Literature of lowland and highland and all parts in between was so pervasive, the phenomenon sparked parodies like Sarah Greene's Scotch Novel Reading (1824), which imagines northern authors "filling their Scotch pouches, and laughing to see how easily John Bull is gulled."
This anthology invites readers to experience the liveliness of those times, with all their innovations, opportunities, and raging debates. To facilitate readers' engagement with the ideas as well as the materials of nineteenth-century Scotland in its British and international contexts, items are arranged roughly chronologically, but also thematically.
General readers will be able to enjoy the sudden changes of a burgeoning literature simply by tracking this book end to end. By recognizing the light framing of this anthology, they will also be guided toward a sense of the ongoing conceptual and literary struggles in a society that is challenged yet stimulated by conflicting forces. Traffic between country, town, and city; the tension between elites founded in class, education, or gender; the idea of home, set against the industry and empire that supported it; and the new and adjusted genres allowed by manufacture (e.g. the steam press), kept Scottish authors in constant movement. This book hopes that its readers, too, will get on the move.
Students can develop an interest of their own, then use the book's structural hints to track it.

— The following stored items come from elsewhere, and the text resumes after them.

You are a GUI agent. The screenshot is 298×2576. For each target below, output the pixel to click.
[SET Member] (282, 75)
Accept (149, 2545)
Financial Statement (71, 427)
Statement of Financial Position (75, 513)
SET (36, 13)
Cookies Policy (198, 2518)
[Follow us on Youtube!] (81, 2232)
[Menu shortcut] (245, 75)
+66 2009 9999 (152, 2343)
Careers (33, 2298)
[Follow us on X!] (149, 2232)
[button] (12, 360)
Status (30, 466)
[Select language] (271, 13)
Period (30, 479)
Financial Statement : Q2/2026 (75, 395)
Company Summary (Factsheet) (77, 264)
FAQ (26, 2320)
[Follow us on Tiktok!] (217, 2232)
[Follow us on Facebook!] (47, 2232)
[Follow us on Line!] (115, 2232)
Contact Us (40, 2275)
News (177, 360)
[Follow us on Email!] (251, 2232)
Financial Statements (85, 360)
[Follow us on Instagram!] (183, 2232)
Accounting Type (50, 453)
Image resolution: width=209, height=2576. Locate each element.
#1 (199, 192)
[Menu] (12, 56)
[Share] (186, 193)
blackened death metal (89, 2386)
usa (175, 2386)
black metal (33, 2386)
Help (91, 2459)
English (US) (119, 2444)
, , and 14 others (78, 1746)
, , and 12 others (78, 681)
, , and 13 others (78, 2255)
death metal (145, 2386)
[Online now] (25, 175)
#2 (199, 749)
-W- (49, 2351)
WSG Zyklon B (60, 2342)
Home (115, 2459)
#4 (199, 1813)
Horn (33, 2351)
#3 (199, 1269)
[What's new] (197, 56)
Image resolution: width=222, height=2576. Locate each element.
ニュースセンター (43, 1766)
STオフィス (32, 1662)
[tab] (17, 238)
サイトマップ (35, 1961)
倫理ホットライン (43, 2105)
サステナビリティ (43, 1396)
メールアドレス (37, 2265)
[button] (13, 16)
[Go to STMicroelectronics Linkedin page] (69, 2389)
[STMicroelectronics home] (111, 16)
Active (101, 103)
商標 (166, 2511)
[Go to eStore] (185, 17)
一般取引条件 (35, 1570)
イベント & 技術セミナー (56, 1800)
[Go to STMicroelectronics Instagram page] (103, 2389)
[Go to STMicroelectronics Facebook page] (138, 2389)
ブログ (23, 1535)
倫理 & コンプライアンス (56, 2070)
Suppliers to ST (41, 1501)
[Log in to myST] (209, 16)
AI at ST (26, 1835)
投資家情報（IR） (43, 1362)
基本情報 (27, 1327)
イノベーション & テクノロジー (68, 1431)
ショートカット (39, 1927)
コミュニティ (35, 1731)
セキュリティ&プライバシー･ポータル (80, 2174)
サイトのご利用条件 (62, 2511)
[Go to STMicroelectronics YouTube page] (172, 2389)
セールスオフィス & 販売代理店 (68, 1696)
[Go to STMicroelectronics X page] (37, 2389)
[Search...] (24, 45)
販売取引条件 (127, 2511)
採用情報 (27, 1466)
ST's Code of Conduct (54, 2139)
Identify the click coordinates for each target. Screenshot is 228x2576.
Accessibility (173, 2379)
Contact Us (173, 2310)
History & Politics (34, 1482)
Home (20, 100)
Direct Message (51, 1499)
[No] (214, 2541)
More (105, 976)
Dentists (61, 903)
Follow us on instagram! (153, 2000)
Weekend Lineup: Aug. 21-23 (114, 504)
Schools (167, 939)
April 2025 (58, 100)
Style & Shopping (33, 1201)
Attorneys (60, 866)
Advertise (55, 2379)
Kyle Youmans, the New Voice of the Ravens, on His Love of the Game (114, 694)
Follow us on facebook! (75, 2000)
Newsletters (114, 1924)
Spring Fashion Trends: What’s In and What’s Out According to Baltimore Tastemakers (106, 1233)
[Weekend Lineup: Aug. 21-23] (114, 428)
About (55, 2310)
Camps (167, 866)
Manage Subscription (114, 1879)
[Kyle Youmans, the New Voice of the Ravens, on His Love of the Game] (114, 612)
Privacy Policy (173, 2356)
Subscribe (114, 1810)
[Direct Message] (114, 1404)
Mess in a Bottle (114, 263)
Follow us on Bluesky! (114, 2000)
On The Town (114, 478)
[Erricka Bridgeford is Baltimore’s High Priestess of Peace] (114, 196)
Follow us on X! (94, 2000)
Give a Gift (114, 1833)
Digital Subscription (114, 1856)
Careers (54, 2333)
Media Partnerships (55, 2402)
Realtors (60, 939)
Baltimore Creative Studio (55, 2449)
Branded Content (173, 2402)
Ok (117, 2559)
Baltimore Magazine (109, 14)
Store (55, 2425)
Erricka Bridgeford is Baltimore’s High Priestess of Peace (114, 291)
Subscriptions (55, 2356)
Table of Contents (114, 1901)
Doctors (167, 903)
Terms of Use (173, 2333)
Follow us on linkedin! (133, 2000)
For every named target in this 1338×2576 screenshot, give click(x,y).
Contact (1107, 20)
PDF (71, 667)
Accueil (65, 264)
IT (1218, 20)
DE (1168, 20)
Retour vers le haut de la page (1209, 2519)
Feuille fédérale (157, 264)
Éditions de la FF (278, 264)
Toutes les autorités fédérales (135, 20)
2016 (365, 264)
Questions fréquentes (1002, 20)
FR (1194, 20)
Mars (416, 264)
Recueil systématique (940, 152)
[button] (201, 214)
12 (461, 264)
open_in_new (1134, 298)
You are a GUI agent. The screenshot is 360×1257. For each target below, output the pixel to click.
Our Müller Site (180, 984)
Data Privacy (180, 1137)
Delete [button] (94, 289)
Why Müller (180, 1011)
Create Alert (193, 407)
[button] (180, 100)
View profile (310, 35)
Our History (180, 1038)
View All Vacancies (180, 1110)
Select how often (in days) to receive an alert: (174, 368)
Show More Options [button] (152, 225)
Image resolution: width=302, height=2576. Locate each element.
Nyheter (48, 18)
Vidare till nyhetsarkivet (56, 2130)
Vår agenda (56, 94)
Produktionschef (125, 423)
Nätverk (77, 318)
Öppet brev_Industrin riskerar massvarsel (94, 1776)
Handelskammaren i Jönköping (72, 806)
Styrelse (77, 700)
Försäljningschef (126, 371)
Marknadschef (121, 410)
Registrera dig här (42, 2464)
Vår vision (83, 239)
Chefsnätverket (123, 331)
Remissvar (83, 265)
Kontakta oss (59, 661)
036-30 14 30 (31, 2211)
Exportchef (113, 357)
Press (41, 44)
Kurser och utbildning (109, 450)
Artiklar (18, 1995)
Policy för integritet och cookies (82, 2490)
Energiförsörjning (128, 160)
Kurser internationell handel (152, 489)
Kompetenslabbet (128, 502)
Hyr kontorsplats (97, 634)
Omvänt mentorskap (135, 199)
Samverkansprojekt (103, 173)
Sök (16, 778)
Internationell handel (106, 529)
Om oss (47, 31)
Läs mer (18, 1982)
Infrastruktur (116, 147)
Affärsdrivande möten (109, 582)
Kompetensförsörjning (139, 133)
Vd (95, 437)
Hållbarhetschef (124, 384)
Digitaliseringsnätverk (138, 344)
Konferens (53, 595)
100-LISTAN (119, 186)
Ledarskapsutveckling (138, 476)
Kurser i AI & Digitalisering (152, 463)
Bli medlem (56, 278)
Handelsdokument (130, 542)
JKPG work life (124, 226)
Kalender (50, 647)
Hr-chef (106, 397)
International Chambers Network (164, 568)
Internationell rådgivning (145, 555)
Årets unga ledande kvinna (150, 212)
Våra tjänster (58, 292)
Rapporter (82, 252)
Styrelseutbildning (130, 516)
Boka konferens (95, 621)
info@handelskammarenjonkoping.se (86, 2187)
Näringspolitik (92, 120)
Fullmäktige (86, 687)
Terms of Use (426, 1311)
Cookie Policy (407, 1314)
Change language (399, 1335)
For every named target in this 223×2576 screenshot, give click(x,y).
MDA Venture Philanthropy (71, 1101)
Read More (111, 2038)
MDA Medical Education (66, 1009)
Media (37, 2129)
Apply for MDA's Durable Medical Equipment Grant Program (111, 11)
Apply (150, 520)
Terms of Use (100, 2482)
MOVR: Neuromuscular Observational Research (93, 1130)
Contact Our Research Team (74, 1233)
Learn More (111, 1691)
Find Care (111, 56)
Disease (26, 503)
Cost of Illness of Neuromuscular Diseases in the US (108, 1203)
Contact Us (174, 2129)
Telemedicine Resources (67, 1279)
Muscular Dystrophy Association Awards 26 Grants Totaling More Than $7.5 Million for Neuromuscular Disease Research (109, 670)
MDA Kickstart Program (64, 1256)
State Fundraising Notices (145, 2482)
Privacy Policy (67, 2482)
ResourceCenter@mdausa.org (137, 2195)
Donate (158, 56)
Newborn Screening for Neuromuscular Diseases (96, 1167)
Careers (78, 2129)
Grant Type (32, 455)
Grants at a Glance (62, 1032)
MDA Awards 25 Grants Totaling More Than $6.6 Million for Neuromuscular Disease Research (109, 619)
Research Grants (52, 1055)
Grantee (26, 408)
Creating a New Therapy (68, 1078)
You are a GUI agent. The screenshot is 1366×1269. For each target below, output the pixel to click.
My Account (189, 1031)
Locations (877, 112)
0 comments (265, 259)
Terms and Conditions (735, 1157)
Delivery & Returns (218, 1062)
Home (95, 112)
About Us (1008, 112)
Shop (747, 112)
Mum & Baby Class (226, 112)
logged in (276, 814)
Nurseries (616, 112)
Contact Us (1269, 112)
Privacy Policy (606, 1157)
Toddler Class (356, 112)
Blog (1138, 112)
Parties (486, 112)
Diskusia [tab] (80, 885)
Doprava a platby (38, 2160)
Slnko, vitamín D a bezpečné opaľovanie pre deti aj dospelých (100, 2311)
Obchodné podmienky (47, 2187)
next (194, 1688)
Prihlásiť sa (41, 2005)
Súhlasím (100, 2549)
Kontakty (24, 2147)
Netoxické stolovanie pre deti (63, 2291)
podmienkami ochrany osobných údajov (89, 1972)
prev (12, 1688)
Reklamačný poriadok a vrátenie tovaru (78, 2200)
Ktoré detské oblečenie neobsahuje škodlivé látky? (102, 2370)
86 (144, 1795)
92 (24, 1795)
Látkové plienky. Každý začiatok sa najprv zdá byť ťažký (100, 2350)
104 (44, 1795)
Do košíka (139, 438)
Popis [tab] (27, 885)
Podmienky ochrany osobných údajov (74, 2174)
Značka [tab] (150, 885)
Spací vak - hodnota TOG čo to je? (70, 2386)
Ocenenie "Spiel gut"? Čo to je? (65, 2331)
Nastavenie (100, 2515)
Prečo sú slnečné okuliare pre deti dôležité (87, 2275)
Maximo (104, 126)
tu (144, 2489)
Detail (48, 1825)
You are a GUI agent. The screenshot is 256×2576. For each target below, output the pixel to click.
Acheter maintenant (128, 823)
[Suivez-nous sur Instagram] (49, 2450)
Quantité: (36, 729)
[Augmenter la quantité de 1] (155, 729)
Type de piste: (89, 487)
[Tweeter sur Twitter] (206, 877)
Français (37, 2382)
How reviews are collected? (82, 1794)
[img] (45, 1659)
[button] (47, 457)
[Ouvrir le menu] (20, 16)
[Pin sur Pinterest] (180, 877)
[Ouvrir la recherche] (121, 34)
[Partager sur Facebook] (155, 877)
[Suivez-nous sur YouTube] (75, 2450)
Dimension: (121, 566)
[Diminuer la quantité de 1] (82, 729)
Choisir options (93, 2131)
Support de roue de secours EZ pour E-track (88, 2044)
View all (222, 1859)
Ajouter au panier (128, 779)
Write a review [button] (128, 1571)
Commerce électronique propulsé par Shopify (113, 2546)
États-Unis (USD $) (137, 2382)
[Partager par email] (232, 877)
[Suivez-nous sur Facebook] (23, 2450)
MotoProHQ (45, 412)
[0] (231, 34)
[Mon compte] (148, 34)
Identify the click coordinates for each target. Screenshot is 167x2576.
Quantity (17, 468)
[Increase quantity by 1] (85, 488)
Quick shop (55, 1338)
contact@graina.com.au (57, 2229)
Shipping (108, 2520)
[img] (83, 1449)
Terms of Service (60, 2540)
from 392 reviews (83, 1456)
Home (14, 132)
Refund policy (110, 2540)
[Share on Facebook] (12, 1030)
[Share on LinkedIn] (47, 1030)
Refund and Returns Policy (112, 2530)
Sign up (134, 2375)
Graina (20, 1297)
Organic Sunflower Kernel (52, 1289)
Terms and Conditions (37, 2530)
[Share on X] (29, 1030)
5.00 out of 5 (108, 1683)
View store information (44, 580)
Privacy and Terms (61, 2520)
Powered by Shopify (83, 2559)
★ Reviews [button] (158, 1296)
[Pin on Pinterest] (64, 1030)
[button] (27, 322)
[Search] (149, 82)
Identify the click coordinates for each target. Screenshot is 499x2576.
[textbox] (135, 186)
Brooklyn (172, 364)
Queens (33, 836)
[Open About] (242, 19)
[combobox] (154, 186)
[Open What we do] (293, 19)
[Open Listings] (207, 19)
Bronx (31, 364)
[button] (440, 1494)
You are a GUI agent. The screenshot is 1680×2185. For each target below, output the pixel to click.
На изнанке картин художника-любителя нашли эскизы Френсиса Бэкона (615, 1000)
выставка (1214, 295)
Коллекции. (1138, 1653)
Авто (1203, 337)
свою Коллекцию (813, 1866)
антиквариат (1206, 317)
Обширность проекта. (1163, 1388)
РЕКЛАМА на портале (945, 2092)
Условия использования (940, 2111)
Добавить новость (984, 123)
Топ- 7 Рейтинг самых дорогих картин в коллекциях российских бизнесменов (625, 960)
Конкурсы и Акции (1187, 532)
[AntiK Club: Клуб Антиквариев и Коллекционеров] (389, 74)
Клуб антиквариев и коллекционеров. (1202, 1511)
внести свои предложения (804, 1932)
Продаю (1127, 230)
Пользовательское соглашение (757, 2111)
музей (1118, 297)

Instructors can use the framework to connect easily to their own pedagogical focus in Scottish and other literatures.
Caroline McCracken-Flesher teaches in the English Department of the University of Wyoming. Her research interests range widely through British Literature and Culture, with a current focus on Scottish writing. Recent books include Possible Scotlands: Walter Scott and the Story of Tomorrow (Oxford, 2005) and the edited book Culture, Nation and the New Scottish Parliament (Bucknell, 2008).